TUGAS>
Kutip kata demi kata bagian berita tentang pasokan listrik PLN untuk smelter, mulai dari "Kendati demikian, dia" dan berakhir pada "sebesar 150 MVA.".

TEKS KUTIPAN>
Bisnis.com, JAKARTA — PT Perusahaan Listrik Negara (Persero) atau PLN masih menantikan pelaksanaan komitmen pasokan kepada pabrik pengolahan dan pemurnian atau smelter mineral untuk ikut membenahi kondisi kelebihan pasokan listrik yang terlanjur lebar saat ini.
Momentum moratorium ekspor bijih mineral pertengahan tahun ini dianggap dapat mengerek investasi dan pembangunan smelter yang masif untuk dua tahun mendatang. PLN melihat program itu sebagai kesempatan untuk menyalurkan kelebihan pasokan daya mereka.
“Untuk tahun ini dampak smelter belum terlalu terlihat, karena kebanyakan masih dalam konstruksi, sebagian besar akan masuk tahun 2024 sampai 2025," kata EVP Perencanaan Sistem Ketenagalistrikan PLN Warsono kepada Bisnis, Kamis (12/1/2022).
Warsono mengatakan, perseroannya belum mendapatkan gambaran yang jelas ihwal potensi permintaan listrik dari industri pengolahan mineral tersebut tahun ini.
Kendati demikian, dia mengatakan PLN sudah mulai menyalurkan listrik kepada sejumlah smelter yang mulai beroperasi tahun ini.
Misalkan, pada pertengahan tahun lalu, PLN sempat menandatangani enam nota kesepahaman atau memorandum of understanding (MoU) untuk penyaluran listrik sebanyak 3.168 mega volt ampere (MVA).
Baca Juga
Keenam perusahaan tersebut antara lain PT Sarana Mineralindo Perkasa sebesar 90 MVA, PT Gorontalo Mineral sebesar 100 MVA, PT Kawasan Industri Mongondow sebesar 1.000 MVA, Huayou International Mining (Hongkong) Ltd sebesar 1.743 MVA, PT Indo Nickel Industry sebesar 85 MVA, dan PT Antam (Persero) UBPN Sultra sebesar 150 MVA.

MATERI TERLAMPIR>
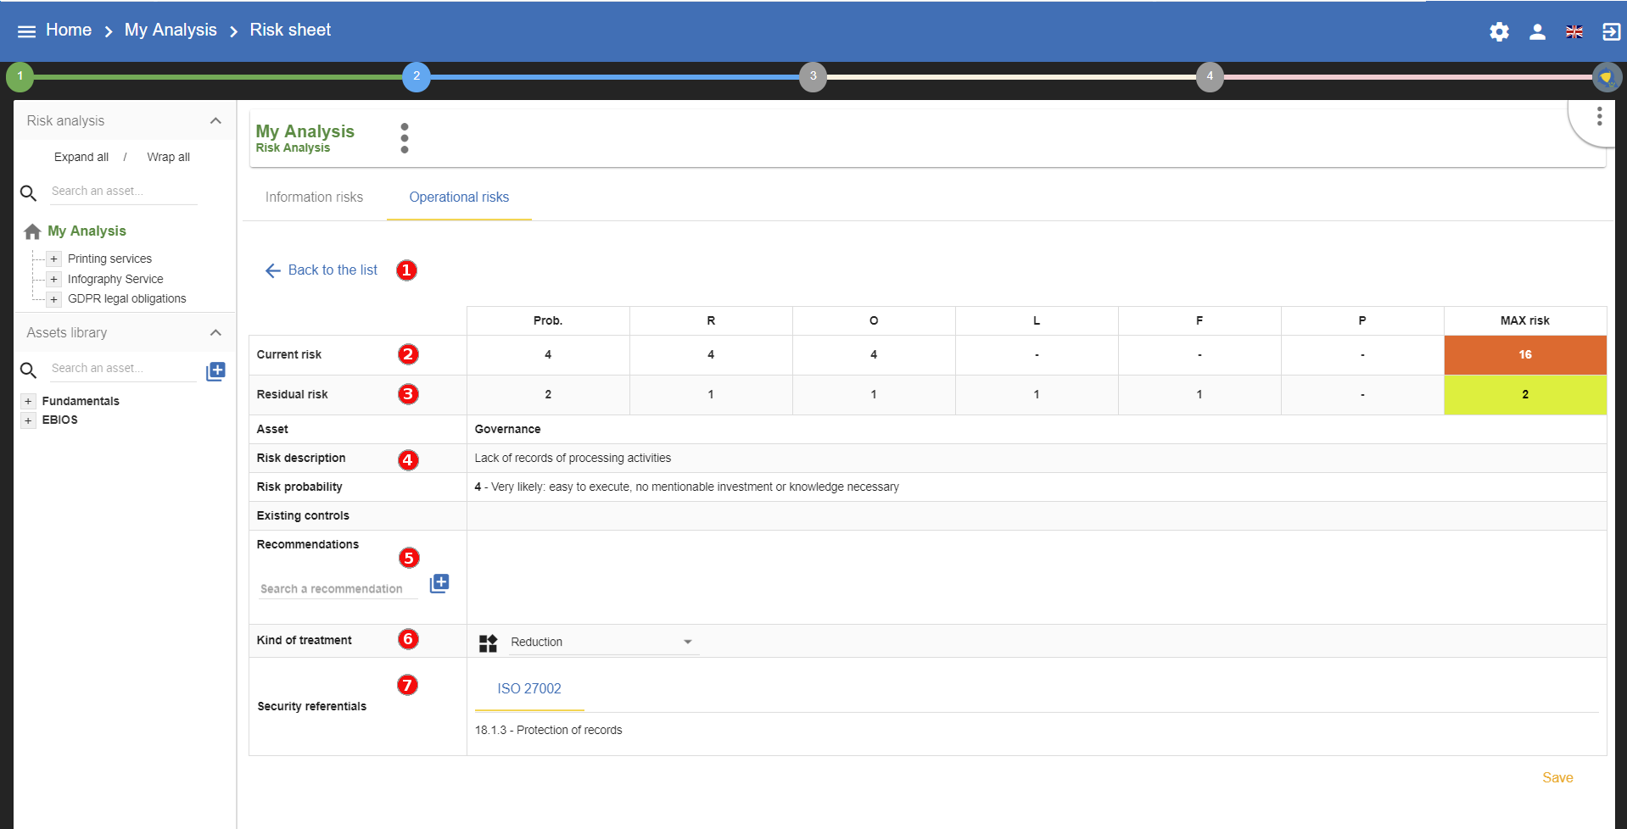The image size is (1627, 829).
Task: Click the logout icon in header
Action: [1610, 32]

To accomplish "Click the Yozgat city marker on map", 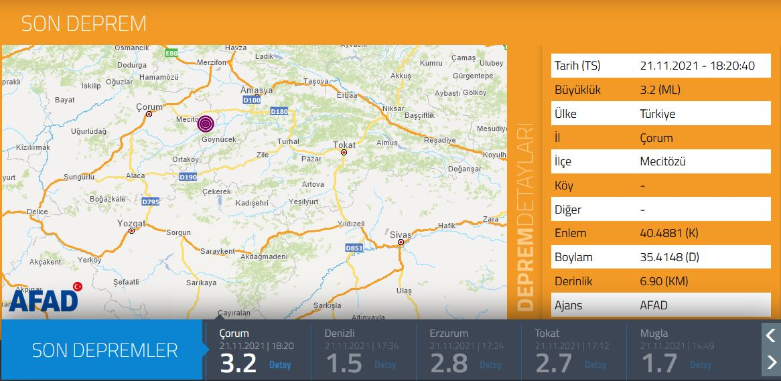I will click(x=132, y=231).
...
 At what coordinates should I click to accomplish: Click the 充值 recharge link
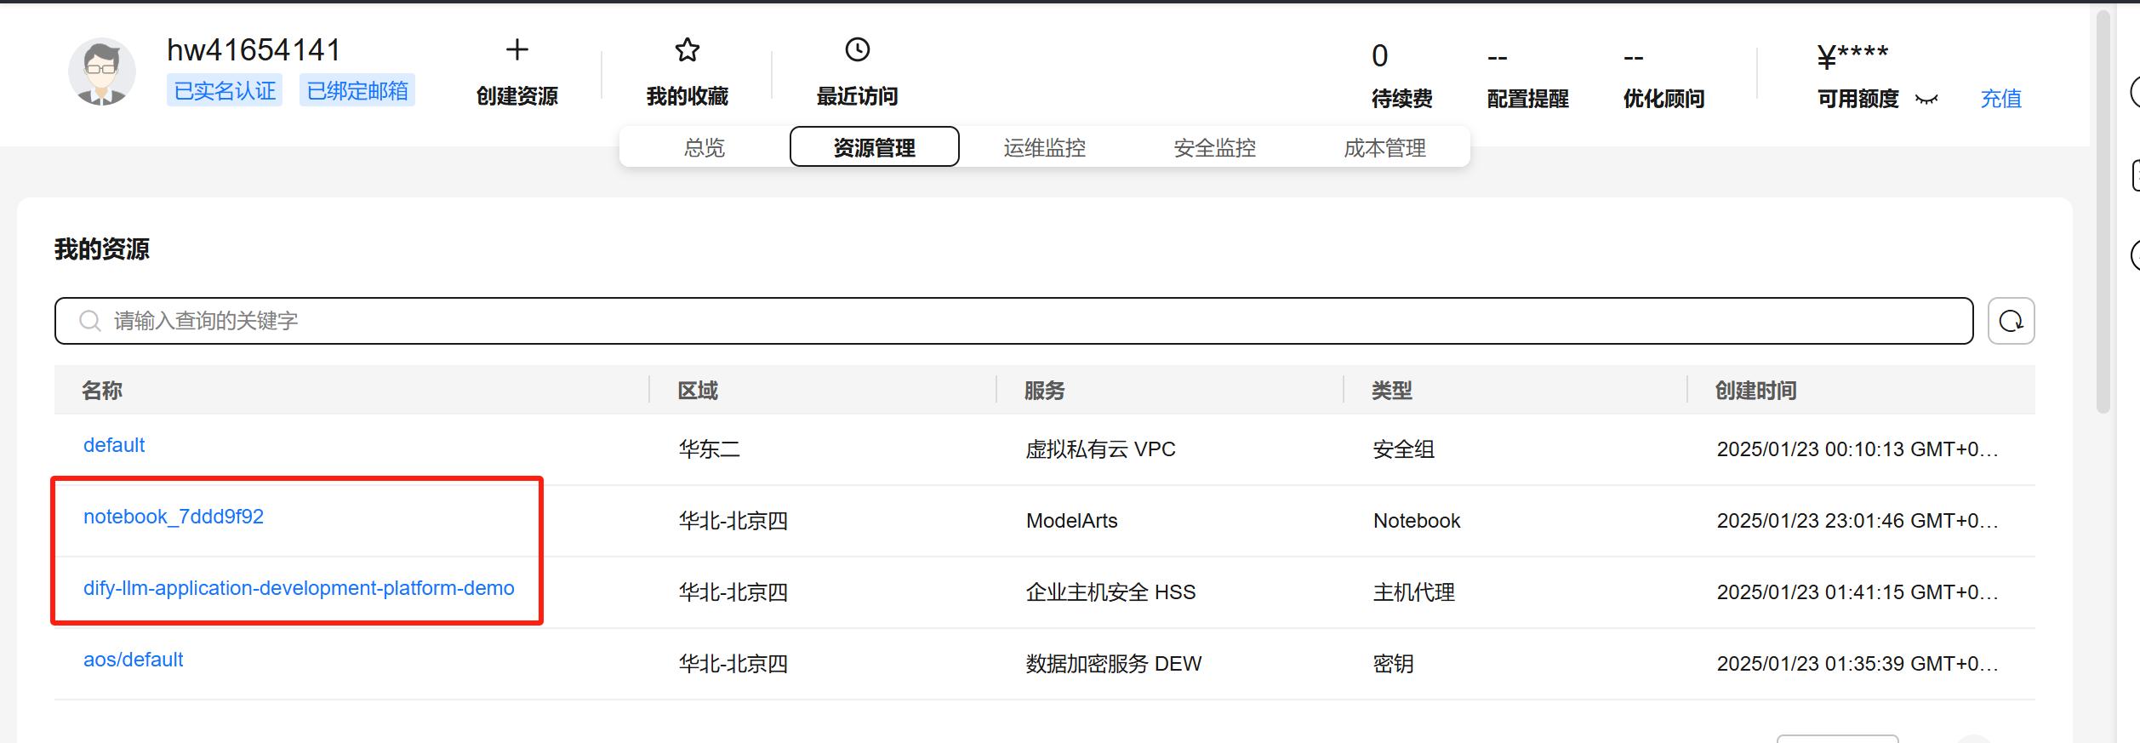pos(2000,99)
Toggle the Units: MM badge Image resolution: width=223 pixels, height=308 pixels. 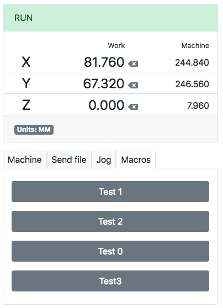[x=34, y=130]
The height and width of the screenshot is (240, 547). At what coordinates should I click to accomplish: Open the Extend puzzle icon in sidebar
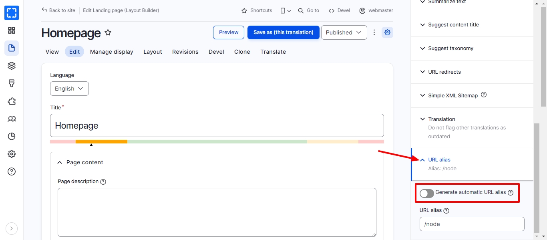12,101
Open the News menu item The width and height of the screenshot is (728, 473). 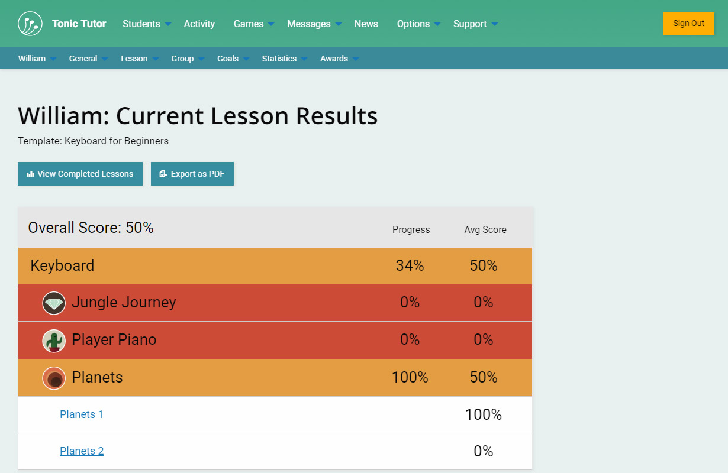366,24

JAWABAN>
Kendati demikian, dia mengatakan PLN sudah mulai menyalurkan listrik kepada sejumlah smelter yang mulai beroperasi tahun ini.
Misalkan, pada pertengahan tahun lalu, PLN sempat menandatangani enam nota kesepahaman atau memorandum of understanding (MoU) untuk penyaluran listrik sebanyak 3.168 mega volt ampere (MVA).
Baca Juga
Keenam perusahaan tersebut antara lain PT Sarana Mineralindo Perkasa sebesar 90 MVA, PT Gorontalo Mineral sebesar 100 MVA, PT Kawasan Industri Mongondow sebesar 1.000 MVA, Huayou International Mining (Hongkong) Ltd sebesar 1.743 MVA, PT Indo Nickel Industry sebesar 85 MVA, dan PT Antam (Persero) UBPN Sultra sebesar 150 MVA.